(PROBLEM)
Print each record below word for word.
### DATA PROVIDED ###
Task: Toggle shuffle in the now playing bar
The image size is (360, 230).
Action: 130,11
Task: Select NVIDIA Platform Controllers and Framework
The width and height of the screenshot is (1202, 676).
###
(PROBLEM SOLUTION)
Task: Toggle shuffle in the now playing bar
The image size is (360, 230).
Action: 130,11
Task: Select NVIDIA Platform Controllers and Framework
The width and height of the screenshot is (1202, 676).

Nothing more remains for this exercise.